▶ The exercise
In the records below, copy the lines beginning at the one that has "The height and width of the screenshot is (1080, 1920). Identify" and stopping after the one that has "click on History", swapping "Find the location of" for "Locate" everywhere and leaving everything else as it is.

▶ Element lookup records
==*==

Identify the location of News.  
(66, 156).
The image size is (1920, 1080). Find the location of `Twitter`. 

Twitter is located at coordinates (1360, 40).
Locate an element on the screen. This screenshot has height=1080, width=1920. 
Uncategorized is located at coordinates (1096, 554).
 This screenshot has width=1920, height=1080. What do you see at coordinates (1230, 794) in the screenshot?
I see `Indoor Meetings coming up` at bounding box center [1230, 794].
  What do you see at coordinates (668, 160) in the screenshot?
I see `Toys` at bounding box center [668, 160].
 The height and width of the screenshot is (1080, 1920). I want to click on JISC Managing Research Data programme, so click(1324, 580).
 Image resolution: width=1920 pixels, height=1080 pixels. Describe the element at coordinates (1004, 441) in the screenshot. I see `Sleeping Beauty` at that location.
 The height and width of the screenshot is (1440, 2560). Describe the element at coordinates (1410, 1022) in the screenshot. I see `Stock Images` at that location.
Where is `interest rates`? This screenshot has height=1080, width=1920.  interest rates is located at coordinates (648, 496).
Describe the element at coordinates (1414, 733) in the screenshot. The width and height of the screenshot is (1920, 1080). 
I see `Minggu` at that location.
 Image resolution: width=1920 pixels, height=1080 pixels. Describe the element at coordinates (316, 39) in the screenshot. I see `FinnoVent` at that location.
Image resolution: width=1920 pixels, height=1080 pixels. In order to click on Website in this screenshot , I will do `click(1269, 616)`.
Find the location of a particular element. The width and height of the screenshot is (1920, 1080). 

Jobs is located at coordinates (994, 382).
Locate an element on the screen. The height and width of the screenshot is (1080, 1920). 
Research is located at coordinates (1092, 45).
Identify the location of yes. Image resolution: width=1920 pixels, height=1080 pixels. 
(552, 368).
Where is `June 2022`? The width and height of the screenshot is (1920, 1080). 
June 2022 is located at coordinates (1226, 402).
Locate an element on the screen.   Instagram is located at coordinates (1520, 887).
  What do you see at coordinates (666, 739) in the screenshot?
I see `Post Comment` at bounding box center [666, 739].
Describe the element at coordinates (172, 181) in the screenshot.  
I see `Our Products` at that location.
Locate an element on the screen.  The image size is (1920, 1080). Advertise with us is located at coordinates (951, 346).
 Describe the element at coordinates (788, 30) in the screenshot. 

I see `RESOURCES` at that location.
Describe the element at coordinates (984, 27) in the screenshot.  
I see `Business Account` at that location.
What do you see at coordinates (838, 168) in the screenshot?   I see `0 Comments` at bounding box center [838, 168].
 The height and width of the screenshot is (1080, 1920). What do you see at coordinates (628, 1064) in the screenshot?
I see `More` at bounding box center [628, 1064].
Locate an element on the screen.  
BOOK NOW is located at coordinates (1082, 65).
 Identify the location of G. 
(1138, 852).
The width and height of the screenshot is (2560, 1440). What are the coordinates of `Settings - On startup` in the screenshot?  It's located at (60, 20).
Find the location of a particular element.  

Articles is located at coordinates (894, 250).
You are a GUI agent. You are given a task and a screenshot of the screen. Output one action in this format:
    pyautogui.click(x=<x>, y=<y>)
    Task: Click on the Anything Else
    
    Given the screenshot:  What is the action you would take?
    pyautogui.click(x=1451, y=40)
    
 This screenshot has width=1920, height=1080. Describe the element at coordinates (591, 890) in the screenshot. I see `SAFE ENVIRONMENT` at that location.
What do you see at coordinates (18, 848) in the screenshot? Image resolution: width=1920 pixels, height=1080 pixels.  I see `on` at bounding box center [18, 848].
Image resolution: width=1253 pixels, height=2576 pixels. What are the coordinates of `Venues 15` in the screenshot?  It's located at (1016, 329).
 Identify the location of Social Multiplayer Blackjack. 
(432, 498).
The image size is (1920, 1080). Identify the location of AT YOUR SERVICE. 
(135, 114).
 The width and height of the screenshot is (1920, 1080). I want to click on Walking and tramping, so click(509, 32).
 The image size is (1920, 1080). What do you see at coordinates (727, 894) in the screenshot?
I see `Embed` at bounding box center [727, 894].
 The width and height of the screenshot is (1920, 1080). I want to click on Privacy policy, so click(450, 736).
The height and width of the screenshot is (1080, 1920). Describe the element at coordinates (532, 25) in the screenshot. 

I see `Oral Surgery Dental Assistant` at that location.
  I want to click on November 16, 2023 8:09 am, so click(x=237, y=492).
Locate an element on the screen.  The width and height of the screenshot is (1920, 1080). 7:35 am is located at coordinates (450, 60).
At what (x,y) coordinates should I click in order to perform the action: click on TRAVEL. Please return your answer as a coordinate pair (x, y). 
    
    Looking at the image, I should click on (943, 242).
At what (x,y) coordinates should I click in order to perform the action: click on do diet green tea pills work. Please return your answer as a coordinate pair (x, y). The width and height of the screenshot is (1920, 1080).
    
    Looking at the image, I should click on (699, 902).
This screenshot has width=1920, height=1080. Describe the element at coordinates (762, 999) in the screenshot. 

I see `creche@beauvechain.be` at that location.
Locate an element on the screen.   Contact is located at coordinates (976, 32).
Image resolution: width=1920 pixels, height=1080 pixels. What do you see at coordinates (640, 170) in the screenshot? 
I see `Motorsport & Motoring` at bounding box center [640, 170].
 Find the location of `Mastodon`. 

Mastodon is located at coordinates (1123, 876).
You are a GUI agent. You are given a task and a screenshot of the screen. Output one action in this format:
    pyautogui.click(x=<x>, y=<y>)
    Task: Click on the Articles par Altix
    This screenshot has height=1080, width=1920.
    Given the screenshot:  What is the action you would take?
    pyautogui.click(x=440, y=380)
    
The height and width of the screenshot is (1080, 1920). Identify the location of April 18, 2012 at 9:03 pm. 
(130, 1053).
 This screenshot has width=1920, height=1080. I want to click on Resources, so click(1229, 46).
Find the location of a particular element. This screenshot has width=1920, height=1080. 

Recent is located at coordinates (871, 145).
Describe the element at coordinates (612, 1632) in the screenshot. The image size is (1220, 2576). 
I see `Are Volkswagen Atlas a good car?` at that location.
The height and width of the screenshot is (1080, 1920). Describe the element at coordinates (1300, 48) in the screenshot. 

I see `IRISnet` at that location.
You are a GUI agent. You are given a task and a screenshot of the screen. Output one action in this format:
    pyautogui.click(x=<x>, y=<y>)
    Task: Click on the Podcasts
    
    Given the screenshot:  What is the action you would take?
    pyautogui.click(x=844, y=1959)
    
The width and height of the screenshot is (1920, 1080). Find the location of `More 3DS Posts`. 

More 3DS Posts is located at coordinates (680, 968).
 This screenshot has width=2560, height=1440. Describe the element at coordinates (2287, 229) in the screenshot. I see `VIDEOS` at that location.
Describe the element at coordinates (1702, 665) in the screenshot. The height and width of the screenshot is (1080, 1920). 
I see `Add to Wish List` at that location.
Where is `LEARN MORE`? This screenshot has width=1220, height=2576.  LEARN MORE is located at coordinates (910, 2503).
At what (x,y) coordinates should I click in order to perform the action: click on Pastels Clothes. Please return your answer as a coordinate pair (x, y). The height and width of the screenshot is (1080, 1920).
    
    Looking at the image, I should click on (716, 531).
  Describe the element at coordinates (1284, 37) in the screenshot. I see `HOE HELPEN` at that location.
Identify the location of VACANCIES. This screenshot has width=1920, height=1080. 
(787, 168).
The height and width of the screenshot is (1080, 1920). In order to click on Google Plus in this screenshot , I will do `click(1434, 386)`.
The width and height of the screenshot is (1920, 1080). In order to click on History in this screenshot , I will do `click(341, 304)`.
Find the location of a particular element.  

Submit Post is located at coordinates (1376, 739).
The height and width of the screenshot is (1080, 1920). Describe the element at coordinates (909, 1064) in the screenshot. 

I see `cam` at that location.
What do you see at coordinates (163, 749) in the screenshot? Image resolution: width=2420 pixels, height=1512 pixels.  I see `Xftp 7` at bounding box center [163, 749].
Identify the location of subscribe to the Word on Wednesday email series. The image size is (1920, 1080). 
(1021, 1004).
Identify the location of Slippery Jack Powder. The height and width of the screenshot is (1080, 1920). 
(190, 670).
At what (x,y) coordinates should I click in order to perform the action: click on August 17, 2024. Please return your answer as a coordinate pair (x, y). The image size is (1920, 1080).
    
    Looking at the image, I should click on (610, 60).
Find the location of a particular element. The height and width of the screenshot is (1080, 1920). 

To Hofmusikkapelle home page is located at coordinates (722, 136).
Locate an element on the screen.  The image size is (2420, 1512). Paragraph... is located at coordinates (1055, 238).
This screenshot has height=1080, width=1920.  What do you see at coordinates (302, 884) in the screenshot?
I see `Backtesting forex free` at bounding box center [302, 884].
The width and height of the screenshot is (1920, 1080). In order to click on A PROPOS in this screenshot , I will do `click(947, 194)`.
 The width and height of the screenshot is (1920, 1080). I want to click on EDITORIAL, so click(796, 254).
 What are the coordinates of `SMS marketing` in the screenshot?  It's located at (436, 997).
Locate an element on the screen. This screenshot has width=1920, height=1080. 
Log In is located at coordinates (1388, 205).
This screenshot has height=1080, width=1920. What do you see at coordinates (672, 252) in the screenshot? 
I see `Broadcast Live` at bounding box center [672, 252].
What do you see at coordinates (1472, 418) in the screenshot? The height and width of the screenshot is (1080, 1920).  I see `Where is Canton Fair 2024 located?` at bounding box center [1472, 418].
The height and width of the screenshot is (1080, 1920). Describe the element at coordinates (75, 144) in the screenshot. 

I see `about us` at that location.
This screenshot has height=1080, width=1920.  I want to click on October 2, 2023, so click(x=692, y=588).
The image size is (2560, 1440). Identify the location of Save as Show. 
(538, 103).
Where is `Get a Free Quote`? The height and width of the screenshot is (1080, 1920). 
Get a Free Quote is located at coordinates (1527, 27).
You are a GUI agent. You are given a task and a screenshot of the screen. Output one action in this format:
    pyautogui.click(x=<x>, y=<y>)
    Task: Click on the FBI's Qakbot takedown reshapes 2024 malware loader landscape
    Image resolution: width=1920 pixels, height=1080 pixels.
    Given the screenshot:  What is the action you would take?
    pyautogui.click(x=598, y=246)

==*==

▶ Solution to this exercise
The height and width of the screenshot is (1080, 1920). Identify the location of April 18, 2012 at 9:03 pm. 
(130, 1053).
 This screenshot has width=1920, height=1080. I want to click on Resources, so click(1229, 46).
Locate a particular element. This screenshot has width=1920, height=1080. 

Recent is located at coordinates (871, 145).
Describe the element at coordinates (612, 1632) in the screenshot. The image size is (1220, 2576). 
I see `Are Volkswagen Atlas a good car?` at that location.
The height and width of the screenshot is (1080, 1920). Describe the element at coordinates (1300, 48) in the screenshot. 

I see `IRISnet` at that location.
You are a GUI agent. You are given a task and a screenshot of the screen. Output one action in this format:
    pyautogui.click(x=<x>, y=<y>)
    Task: Click on the Podcasts
    
    Given the screenshot:  What is the action you would take?
    pyautogui.click(x=844, y=1959)
    
The width and height of the screenshot is (1920, 1080). Locate `More 3DS Posts`. 

More 3DS Posts is located at coordinates (680, 968).
 This screenshot has width=2560, height=1440. Describe the element at coordinates (2287, 229) in the screenshot. I see `VIDEOS` at that location.
Describe the element at coordinates (1702, 665) in the screenshot. The height and width of the screenshot is (1080, 1920). 
I see `Add to Wish List` at that location.
Where is `LEARN MORE`? This screenshot has width=1220, height=2576.  LEARN MORE is located at coordinates (910, 2503).
At what (x,y) coordinates should I click in order to perform the action: click on Pastels Clothes. Please return your answer as a coordinate pair (x, y). The height and width of the screenshot is (1080, 1920).
    
    Looking at the image, I should click on (716, 531).
  Describe the element at coordinates (1284, 37) in the screenshot. I see `HOE HELPEN` at that location.
Identify the location of VACANCIES. This screenshot has width=1920, height=1080. 
(787, 168).
The height and width of the screenshot is (1080, 1920). In order to click on Google Plus in this screenshot , I will do `click(1434, 386)`.
The width and height of the screenshot is (1920, 1080). In order to click on History in this screenshot , I will do `click(341, 304)`.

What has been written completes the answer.